4. Cancellation culture, or something else? Jamie Riley, a University of Alabama dean of students, was fired after the conservative Breitbart website published tweets from 2016 and 2017 in which Riley criticized the U.S. and the American flag for their role in racism, as well as other opinions relating to race. He had tweeted..
- “The [American flag emoji] flag represents a systemic history of racism for my people. Police are a part of that system. Is it that hard to see the correlation?”
- “I’m baffled about how the first thing white people say is, ‘That’s not racist!’ when they can’t even experience racism…You have [zero] opinion!”
- “Are movies about slavery truly about educating the unaware, or to remind Black people of our place in society”
Reason’s main reporter Robby Soave wrote,
[Breitbart reporter] Kyle Morris wrote that “a series of resurfaced tweets from Dr. Jamie R. Riley, the University of Alabama’s assistant vice president and dean of students, show he once believed the American flag and police in America are racist.” But the tweets didn’t just resurface on their own—they were publicized by the right-wing news site in order to send a social media mob after Riley….It seems clear that it was bad publicity from Breitbart that got Riley terminated. This was an entirely foreseeable consequence of writing such an article….
Many pundits on the right constantly inveigh against cancel culture: the drive to shame, punish, and ultimately destroy people for having said something trivially offensive at some point….I very much agree that cancel culture is bad….But as long as the right is perfectly willing to enforce its own version of political correctness, it is difficult to to believe that they really agree in principle that you shouldn’t do this kind of thing. If you only defend the cancelled when you agree with them, then you’re not actually against cancelling. You’re just protecting your tribe.
Conservatives, please condemn Breitbart for this hit job and demand the immediate reinstatement of James Riley.
- Riley was a fool to put such comments up on Twitter.
- If the University of Alabama felt such public sentiments undermined his ability to work for all students, black or white, then it should have checked his social media before hiring him.
- Such public statements DO undermine the trust of students who the University needs to ensure feel fairly treated and secure. The tweets are not irrelevant or just a “gotcha!”
- Soave referred to the tweets as “old.” 2016 and 2017 are not old.

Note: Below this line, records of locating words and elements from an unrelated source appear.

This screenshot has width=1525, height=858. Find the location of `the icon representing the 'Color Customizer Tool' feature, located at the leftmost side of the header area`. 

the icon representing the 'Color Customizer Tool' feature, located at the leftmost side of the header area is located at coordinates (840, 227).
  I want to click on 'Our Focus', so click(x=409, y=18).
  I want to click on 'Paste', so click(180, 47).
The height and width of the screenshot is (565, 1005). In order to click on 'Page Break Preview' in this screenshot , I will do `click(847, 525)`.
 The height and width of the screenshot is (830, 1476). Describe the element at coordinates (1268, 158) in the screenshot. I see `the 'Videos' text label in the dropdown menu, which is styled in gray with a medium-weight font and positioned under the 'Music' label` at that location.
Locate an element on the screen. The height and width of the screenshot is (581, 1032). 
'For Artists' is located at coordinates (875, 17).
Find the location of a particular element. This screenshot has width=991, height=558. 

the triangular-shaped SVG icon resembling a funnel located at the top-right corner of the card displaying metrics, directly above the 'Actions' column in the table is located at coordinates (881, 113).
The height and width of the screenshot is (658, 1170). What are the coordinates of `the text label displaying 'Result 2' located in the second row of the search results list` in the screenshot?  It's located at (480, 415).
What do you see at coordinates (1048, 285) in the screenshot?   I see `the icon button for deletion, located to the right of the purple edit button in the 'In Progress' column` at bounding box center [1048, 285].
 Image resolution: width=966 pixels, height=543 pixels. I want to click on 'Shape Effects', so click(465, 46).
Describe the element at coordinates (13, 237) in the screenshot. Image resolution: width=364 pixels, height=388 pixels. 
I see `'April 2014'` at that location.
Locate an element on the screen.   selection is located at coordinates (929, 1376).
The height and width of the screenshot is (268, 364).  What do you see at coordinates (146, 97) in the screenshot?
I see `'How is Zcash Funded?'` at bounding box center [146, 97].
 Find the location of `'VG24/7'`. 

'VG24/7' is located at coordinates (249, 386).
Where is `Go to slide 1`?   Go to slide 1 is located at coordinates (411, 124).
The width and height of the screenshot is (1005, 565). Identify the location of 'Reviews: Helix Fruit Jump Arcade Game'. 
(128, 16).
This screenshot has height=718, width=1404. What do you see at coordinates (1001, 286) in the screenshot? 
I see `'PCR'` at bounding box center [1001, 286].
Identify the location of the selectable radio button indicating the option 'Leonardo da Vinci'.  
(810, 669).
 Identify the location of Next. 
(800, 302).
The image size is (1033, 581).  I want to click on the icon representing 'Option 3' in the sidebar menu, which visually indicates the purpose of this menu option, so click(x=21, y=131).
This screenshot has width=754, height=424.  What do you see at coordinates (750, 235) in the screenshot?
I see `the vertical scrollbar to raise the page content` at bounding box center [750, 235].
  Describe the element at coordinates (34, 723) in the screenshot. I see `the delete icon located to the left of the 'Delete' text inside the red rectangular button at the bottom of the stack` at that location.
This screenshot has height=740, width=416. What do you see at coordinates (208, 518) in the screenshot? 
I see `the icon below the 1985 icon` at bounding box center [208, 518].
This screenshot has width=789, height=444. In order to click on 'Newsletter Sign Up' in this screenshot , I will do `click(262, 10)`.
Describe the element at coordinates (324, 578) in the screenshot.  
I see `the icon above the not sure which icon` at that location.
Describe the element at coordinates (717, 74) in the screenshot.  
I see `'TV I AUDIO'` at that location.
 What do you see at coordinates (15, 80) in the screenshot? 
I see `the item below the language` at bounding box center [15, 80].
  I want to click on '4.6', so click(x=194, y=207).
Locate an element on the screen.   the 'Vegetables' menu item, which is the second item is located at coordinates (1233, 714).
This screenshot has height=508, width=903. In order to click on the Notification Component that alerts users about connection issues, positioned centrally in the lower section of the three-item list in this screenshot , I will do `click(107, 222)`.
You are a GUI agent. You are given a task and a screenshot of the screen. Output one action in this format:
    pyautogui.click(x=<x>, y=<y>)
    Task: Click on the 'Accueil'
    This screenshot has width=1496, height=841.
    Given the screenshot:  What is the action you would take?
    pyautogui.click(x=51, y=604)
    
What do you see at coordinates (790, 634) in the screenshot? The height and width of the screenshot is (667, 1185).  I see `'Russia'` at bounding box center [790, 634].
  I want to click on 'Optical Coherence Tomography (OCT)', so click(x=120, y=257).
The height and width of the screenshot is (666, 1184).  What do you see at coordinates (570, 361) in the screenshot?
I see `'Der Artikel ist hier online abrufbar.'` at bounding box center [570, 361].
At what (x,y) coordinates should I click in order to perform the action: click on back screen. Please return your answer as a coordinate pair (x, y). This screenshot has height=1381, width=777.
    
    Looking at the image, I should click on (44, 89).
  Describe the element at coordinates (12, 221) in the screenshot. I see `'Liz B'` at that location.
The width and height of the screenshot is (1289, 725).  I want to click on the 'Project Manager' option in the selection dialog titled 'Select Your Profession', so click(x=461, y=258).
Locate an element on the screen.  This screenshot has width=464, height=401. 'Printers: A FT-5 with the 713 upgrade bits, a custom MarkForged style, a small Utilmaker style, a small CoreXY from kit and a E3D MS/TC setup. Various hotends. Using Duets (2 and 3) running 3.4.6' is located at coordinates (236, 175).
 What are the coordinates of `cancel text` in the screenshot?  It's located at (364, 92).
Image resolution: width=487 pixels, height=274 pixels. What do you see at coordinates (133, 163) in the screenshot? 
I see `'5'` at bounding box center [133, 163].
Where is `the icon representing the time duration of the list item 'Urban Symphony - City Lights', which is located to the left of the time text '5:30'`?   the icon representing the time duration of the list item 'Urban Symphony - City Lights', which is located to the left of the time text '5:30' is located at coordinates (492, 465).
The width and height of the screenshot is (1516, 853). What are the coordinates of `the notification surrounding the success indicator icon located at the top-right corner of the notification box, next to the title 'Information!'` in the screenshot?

This is not akin to dredging up high school tweets from major league baseball players to embarrass them, which I have discussed here.
- Soave point about conservative hypocrisy is correct, and I endorse it, but this episode isn’t “cancellation culture.” A university has a legitimate interest in ensuring that its administrators do not have negative racial biases.
- I detest Breitbart, and put it on the Ethics Alarms “do not touch” list long ago. However, Soave is arguing that the site should not publicize information about a university official that it feels the public—and students have a right to know about. One can condemn the University for its reaction to the information (though I believe it is defensible) but not Breitbart for publicizing it. Obviously the tweets mattered, if the University felt that Rile should be let go.